(Stored records)
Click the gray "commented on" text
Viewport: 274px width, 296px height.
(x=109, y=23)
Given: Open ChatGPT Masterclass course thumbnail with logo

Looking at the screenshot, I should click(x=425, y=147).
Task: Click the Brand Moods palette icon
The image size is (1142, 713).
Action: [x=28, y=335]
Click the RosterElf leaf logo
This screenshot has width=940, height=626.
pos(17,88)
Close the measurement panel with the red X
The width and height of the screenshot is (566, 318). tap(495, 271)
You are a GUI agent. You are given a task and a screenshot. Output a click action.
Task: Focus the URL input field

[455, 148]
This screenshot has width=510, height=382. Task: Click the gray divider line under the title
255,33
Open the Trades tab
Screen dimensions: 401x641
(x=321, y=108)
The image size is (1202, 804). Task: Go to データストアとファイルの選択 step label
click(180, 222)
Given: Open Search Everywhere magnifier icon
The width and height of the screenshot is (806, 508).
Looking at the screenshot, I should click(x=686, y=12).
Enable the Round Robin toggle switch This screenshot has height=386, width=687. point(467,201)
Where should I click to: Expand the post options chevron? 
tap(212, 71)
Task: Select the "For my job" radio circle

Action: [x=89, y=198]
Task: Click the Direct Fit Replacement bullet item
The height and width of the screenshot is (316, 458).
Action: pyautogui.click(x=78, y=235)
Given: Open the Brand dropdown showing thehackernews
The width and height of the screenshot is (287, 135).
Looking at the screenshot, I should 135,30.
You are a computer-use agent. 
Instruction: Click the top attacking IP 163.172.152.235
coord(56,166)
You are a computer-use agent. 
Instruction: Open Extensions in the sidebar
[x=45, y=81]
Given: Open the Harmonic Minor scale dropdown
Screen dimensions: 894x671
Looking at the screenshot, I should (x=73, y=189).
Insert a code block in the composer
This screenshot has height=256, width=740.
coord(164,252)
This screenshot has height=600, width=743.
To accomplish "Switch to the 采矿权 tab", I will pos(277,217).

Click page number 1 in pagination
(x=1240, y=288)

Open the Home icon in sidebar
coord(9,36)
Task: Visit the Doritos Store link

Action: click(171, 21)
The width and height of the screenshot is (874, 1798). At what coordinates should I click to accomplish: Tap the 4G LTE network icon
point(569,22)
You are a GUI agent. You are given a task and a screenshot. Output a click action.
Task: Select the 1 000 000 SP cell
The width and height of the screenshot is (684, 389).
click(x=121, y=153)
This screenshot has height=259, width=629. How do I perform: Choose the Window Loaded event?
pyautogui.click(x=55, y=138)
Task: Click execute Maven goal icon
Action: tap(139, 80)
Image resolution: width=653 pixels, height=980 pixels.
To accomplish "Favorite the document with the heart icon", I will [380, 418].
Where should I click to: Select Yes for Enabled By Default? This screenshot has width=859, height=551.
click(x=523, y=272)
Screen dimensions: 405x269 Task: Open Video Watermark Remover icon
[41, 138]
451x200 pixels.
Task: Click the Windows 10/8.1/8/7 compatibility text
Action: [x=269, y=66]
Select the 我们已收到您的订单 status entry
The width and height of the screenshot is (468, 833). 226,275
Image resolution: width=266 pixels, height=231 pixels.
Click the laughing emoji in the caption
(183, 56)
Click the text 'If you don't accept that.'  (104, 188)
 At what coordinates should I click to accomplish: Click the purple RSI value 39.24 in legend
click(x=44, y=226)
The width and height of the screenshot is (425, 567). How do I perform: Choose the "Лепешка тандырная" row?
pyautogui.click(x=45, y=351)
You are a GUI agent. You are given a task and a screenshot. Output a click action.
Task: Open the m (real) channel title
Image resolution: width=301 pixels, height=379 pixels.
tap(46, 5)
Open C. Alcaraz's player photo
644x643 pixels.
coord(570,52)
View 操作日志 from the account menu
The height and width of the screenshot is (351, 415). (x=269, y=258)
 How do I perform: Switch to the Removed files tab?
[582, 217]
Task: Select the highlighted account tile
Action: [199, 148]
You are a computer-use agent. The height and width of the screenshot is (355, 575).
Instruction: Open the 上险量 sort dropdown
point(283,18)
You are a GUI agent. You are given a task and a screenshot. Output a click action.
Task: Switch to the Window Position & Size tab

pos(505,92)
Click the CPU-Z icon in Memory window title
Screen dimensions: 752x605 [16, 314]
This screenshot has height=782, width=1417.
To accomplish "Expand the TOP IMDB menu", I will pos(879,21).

EXERCISE INSTRUCTIONS: All of the records must be repeated exactly.

REPLY:
Click the gray "commented on" text
Viewport: 274px width, 296px height.
(x=109, y=23)
Given: Open ChatGPT Masterclass course thumbnail with logo

Looking at the screenshot, I should click(x=425, y=147).
Task: Click the Brand Moods palette icon
The image size is (1142, 713).
Action: [x=28, y=335]
Click the RosterElf leaf logo
This screenshot has width=940, height=626.
pos(17,88)
Close the measurement panel with the red X
The width and height of the screenshot is (566, 318). tap(495, 271)
You are a GUI agent. You are given a task and a screenshot. Output a click action.
Task: Focus the URL input field

[455, 148]
This screenshot has width=510, height=382. Task: Click the gray divider line under the title
255,33
Open the Trades tab
Screen dimensions: 401x641
(x=321, y=108)
The image size is (1202, 804). Task: Go to データストアとファイルの選択 step label
click(180, 222)
Given: Open Search Everywhere magnifier icon
The width and height of the screenshot is (806, 508).
Looking at the screenshot, I should click(x=686, y=12).
Enable the Round Robin toggle switch This screenshot has height=386, width=687. point(467,201)
Where should I click to: Expand the post options chevron? 
tap(212, 71)
Task: Select the "For my job" radio circle

Action: [x=89, y=198]
Task: Click the Direct Fit Replacement bullet item
The height and width of the screenshot is (316, 458).
Action: pyautogui.click(x=78, y=235)
Given: Open the Brand dropdown showing thehackernews
The width and height of the screenshot is (287, 135).
Looking at the screenshot, I should 135,30.
You are a computer-use agent. 
Instruction: Click the top attacking IP 163.172.152.235
coord(56,166)
You are a computer-use agent. 
Instruction: Open Extensions in the sidebar
[x=45, y=81]
Given: Open the Harmonic Minor scale dropdown
Screen dimensions: 894x671
Looking at the screenshot, I should (x=73, y=189).
Insert a code block in the composer
This screenshot has height=256, width=740.
coord(164,252)
This screenshot has height=600, width=743.
To accomplish "Switch to the 采矿权 tab", I will pos(277,217).

Click page number 1 in pagination
(x=1240, y=288)

Open the Home icon in sidebar
coord(9,36)
Task: Visit the Doritos Store link

Action: click(171, 21)
The width and height of the screenshot is (874, 1798). At what coordinates should I click to accomplish: Tap the 4G LTE network icon
point(569,22)
You are a GUI agent. You are given a task and a screenshot. Output a click action.
Task: Select the 1 000 000 SP cell
The width and height of the screenshot is (684, 389).
click(x=121, y=153)
This screenshot has height=259, width=629. How do I perform: Choose the Window Loaded event?
pyautogui.click(x=55, y=138)
Task: Click execute Maven goal icon
Action: tap(139, 80)
Image resolution: width=653 pixels, height=980 pixels.
To accomplish "Favorite the document with the heart icon", I will [380, 418].
Where should I click to: Select Yes for Enabled By Default? This screenshot has width=859, height=551.
click(x=523, y=272)
Screen dimensions: 405x269 Task: Open Video Watermark Remover icon
[41, 138]
451x200 pixels.
Task: Click the Windows 10/8.1/8/7 compatibility text
Action: [x=269, y=66]
Select the 我们已收到您的订单 status entry
The width and height of the screenshot is (468, 833). 226,275
Image resolution: width=266 pixels, height=231 pixels.
Click the laughing emoji in the caption
(183, 56)
Click the text 'If you don't accept that.'  (104, 188)
 At what coordinates should I click to accomplish: Click the purple RSI value 39.24 in legend
click(x=44, y=226)
The width and height of the screenshot is (425, 567). How do I perform: Choose the "Лепешка тандырная" row?
pyautogui.click(x=45, y=351)
You are a GUI agent. You are given a task and a screenshot. Output a click action.
Task: Open the m (real) channel title
Image resolution: width=301 pixels, height=379 pixels.
tap(46, 5)
Open C. Alcaraz's player photo
644x643 pixels.
coord(570,52)
View 操作日志 from the account menu
The height and width of the screenshot is (351, 415). (x=269, y=258)
 How do I perform: Switch to the Removed files tab?
[582, 217]
Task: Select the highlighted account tile
Action: [199, 148]
You are a computer-use agent. The height and width of the screenshot is (355, 575).
Instruction: Open the 上险量 sort dropdown
point(283,18)
You are a GUI agent. You are given a task and a screenshot. Output a click action.
Task: Switch to the Window Position & Size tab

pos(505,92)
Click the CPU-Z icon in Memory window title
Screen dimensions: 752x605 [16, 314]
This screenshot has height=782, width=1417.
To accomplish "Expand the TOP IMDB menu", I will pos(879,21).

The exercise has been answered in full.